Vous travaillez dans le conseil, un secteur dans lequel la relation de proximité avec le client paraît essentielle. Pourtant, la politique voyage de votre cabinet a radicalement changé depuis l’épisode Covid. Dans quelle mesure ?

C’est assez clair et presque transposable en équation. Le calcul de la marge réalisée sur une mission a été modifié. De sorte que, en gros, des frais non refacturables - et les déplacements en prennent une très grande part - impactent trois fois plus qu’auparavant la marge à laquelle sont corrélés les objectifs des managers. Cette démarche a pour but de responsabiliser le middle management, qu’il en tienne compte dans la poursuite de ses objectifs.

Vous ne dévoilez pas les équations mais vous en affichez les principes. Quels en sont les effets ?

Ils sont directs. Pour les rendez-vous “prospects”, tout se passe désormais par visioconférence, sauf cas exceptionnel. Concernant les rendez-vous “clients” - c’est-à-dire relevant de la prestation de mission, on fait le tri entre réunions où le présentiel est utile ou non. Mais ce n’est qu’une stratégie temporaire. Au fur et à mesure que les contrats sont renégociés, la norme nouvelle est appliquée : soit les frais de déplacements sont imputés au client, sous la forme d’une enveloppe de frais ou de remboursements au frais réel, soit… il n’y a plus de déplacements.

Comment cette politique est-elle ressentie par vos clients ?

Elle peut être comprise car elle s’inscrit dans une stratégie globale. Certes, dans cette politique voyage, la notion de ROI est importante. Mais quand il s’agit de la défendre, c’est l’argument RSE qui est employé. Et, comme je le disais, il ne peut convaincre que parce qu’il s’inscrit dans une démarche globale. Beaucoup de nos clients - et notamment les acteurs publics et les entreprises du CAC40 - émettent des appels d’offres où les questions “environnement” sont ambitieuses. Dès lors, il nous est confortable de dire “Vous nous avez choisis pour notre mieux-disant écologique, soyons cohérents jusqu’au bout”.

La RSE ressemble, dans ce cas, à de la cosmétique justifiant du cost cutting “travel”. D’ailleurs, comme vous l’avez dit, quand les voyages sont refacturables, ça passe…

Je reformule : les managers (et les membres de leur équipe) sont très fortement incités (gros impacts sur leurs objectifs à l’appui) à ne pas se déplacer. Mais s’il y a obligation de le faire, alors, c’est le client qui paye. Avec un message qui lui est délivré : ça vous coûte cher en argent et en temps donc il faut que ce temps présentiel soit vraiment utile. C’est vraiment notre positionnement sur les marchés. Vis-à-vis de nos clients et prospects mais aussi en direction de la population au sein de laquelle nous recrutons : de jeunes gens très diplômés, particulièrement sensibles aux problématiques environnementales.

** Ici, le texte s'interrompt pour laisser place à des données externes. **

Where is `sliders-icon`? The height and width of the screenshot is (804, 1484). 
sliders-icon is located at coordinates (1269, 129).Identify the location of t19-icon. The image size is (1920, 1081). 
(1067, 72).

Selon vous, qu'en est-il de vos concurrents ?

Je ne participe pas aux instances "performance" des autres cabinets... Mais je ne vois pas comment ils pourraient être compétitifs sans appliquer des règles similaires.

Pour revenir à votre cabinet, quels résultats cette politique voyage produit-elle en termes d’impact environnemental ?

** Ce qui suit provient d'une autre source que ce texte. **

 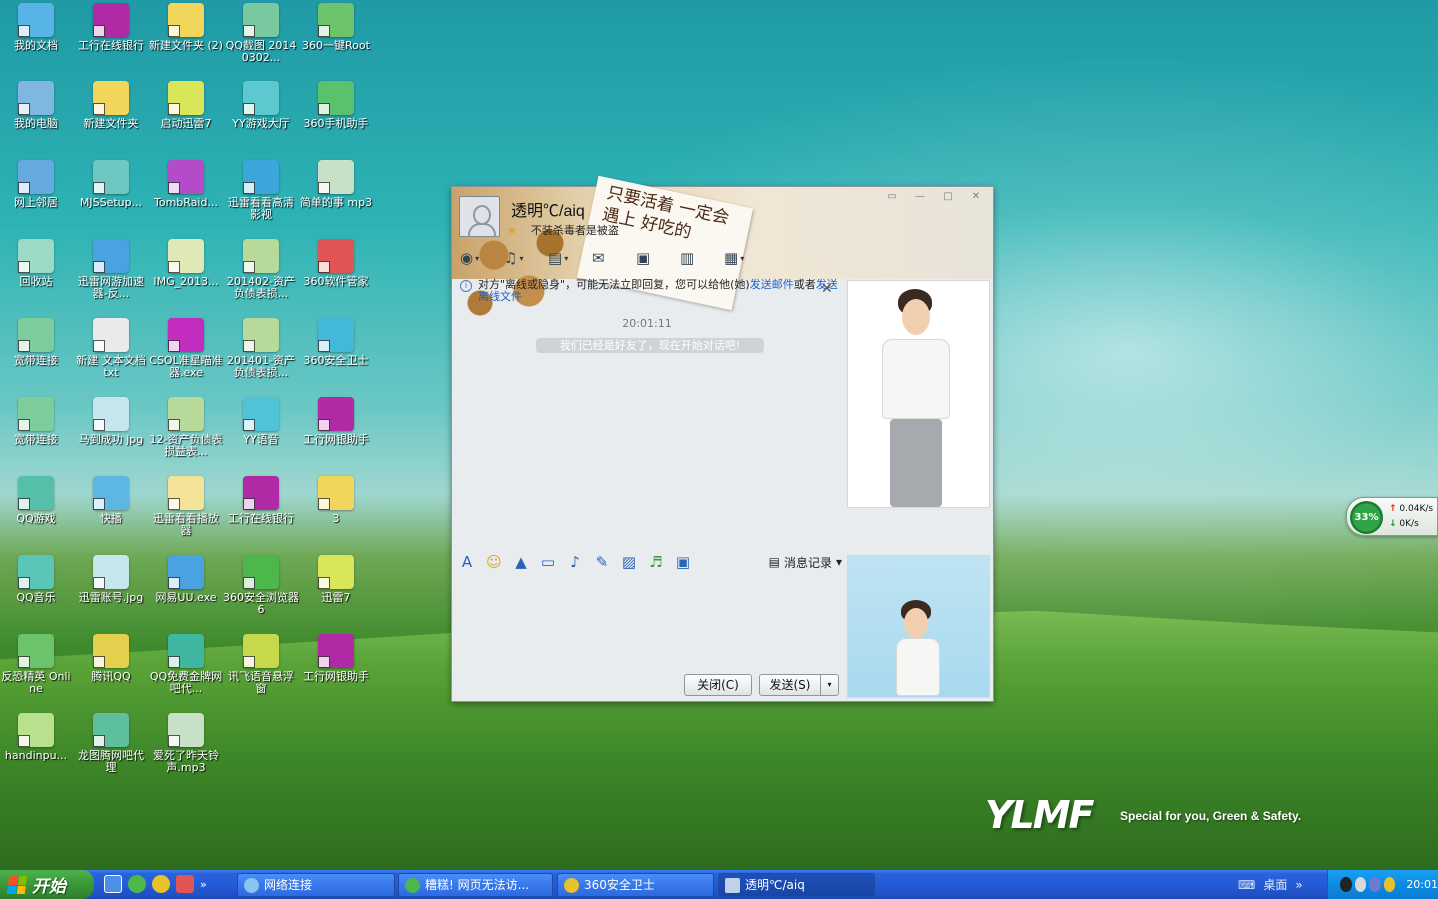 I want to click on desktop-icon: 反恐精英 Online, so click(x=37, y=664).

Elle est récente puisque post-Covid, avec des années 2021-2022 non significatives car soumises à des contraintes de déplacements. Mais ce que je peux en dire , c’est que, alors que nous mesurons nos émissions depuis 4 ans, 50% de la baisse de nos émissions a été faite sur les déplacements qui représentent environ un tiers de nos émissions totales.